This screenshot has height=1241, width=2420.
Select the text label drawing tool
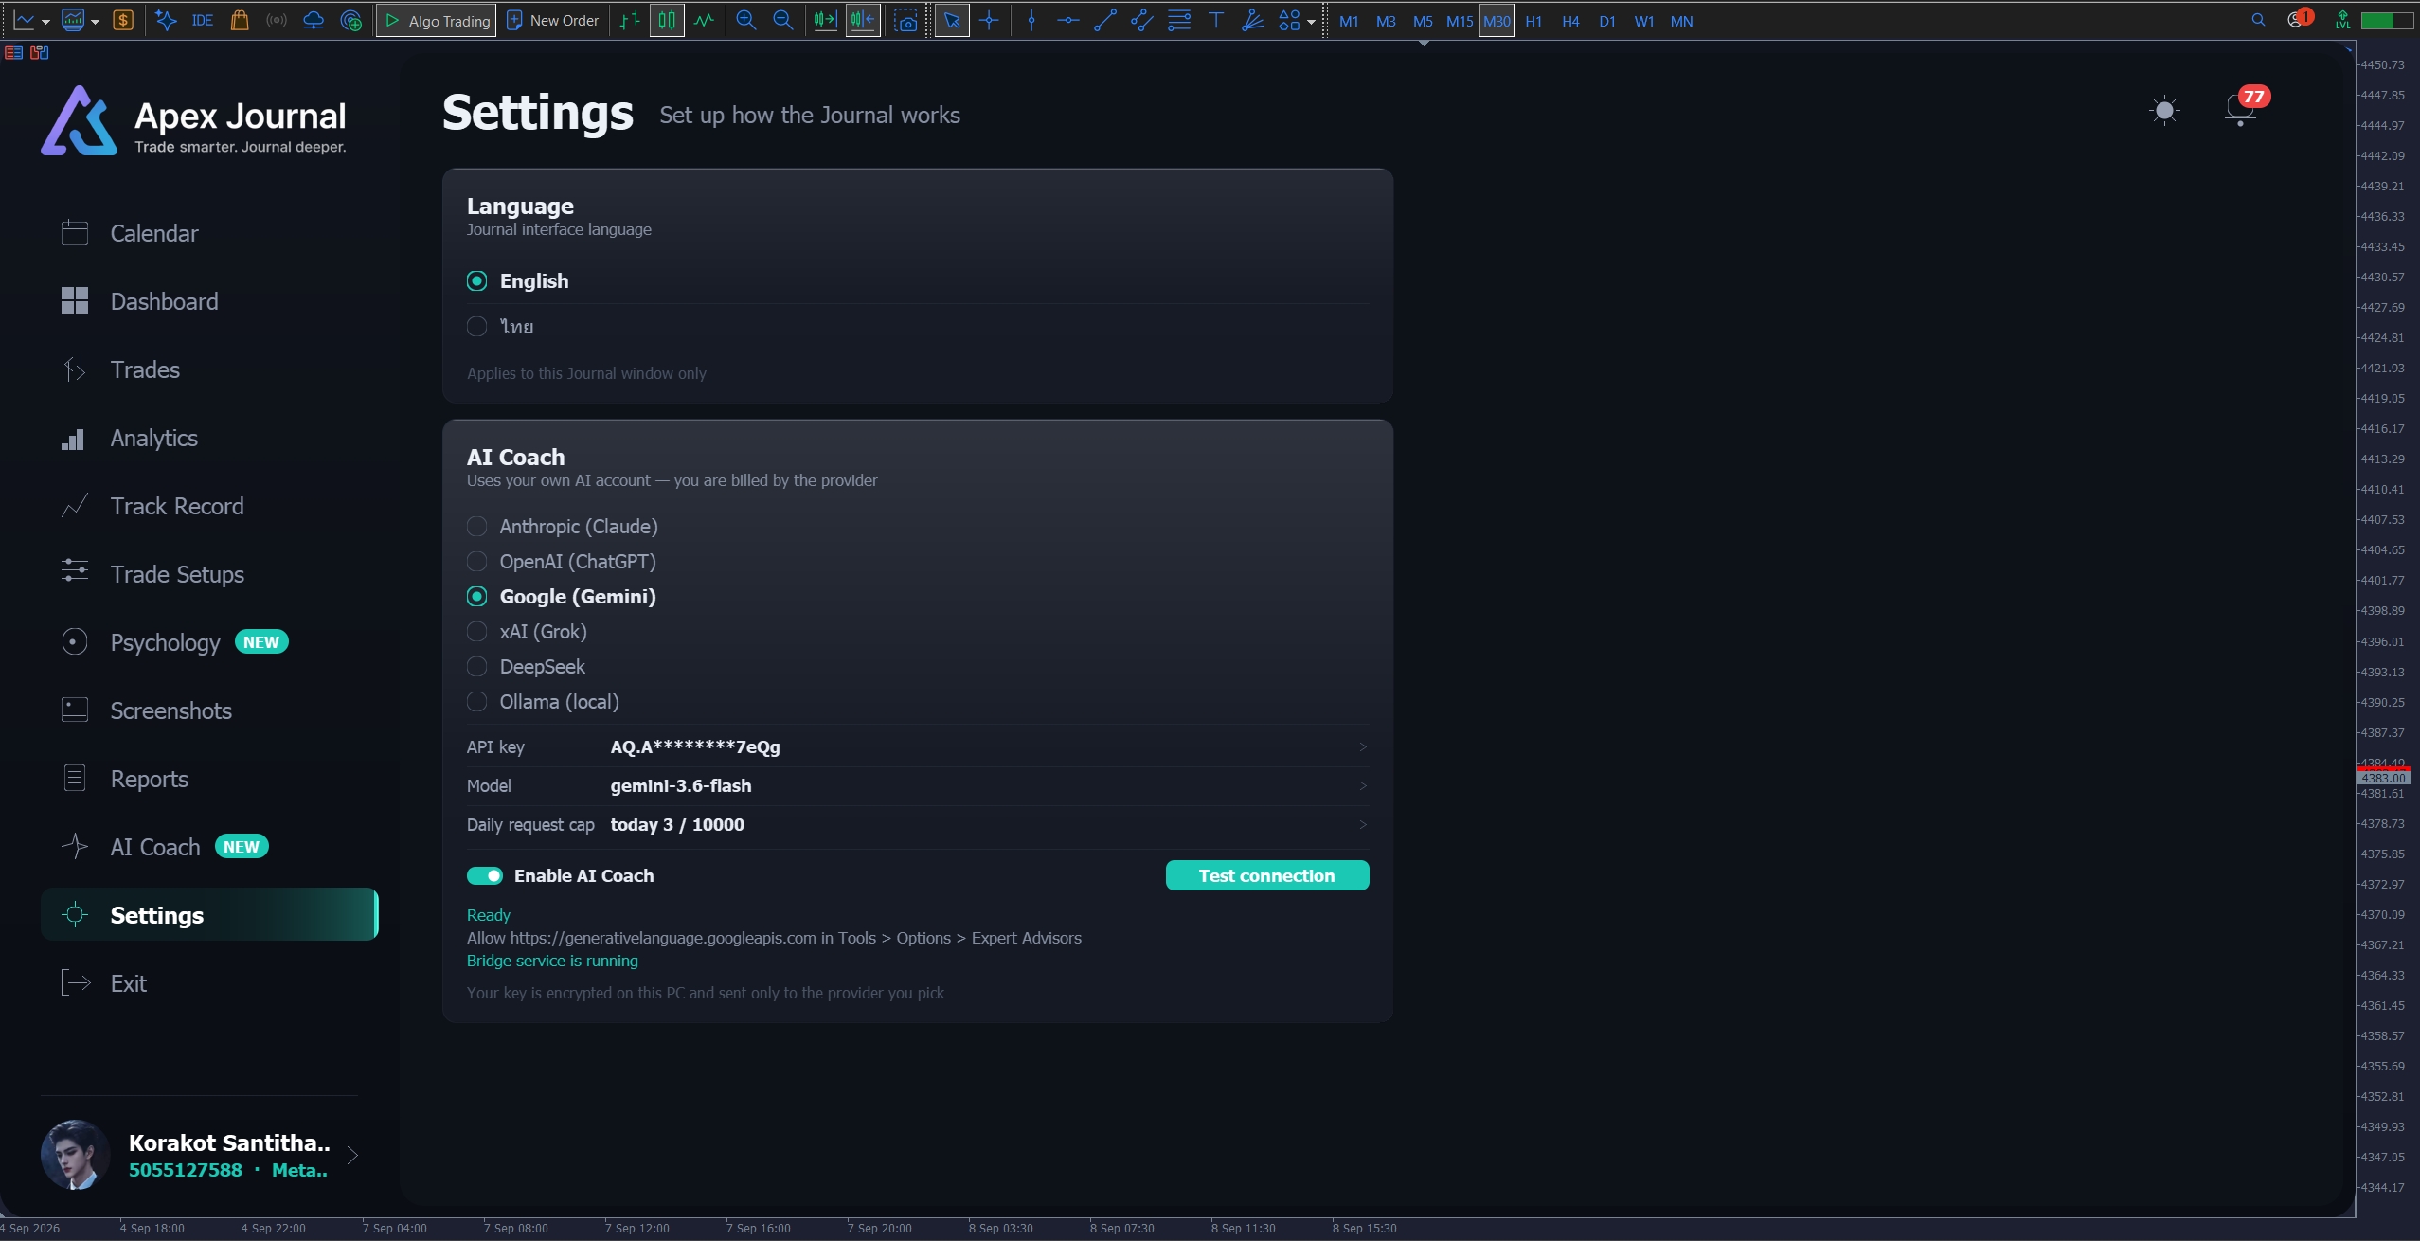click(x=1216, y=21)
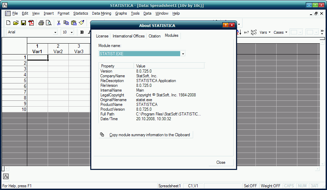
Task: Click the PDF export icon
Action: tap(31, 23)
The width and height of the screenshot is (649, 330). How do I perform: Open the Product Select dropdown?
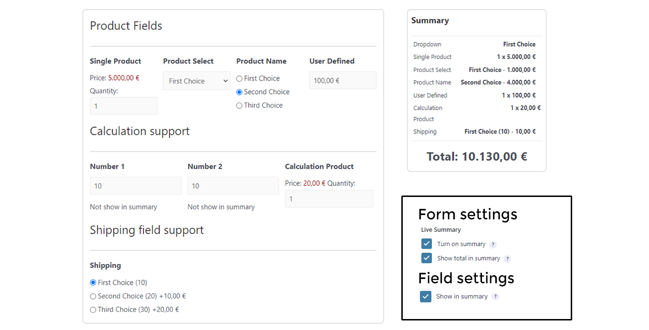tap(197, 81)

━━━

_Task brief:_
Can you quote exactly, and only, the lines from the one containing "Select the text label drawing tool" through the last line of the records above, keeping both ends and leaving out any pictures?

_Result of the exercise:_
Select the text label drawing tool
click(x=1216, y=21)
Task: Click the PDF export icon
Action: tap(31, 23)
The width and height of the screenshot is (649, 330). How do I perform: Open the Product Select dropdown?
tap(197, 81)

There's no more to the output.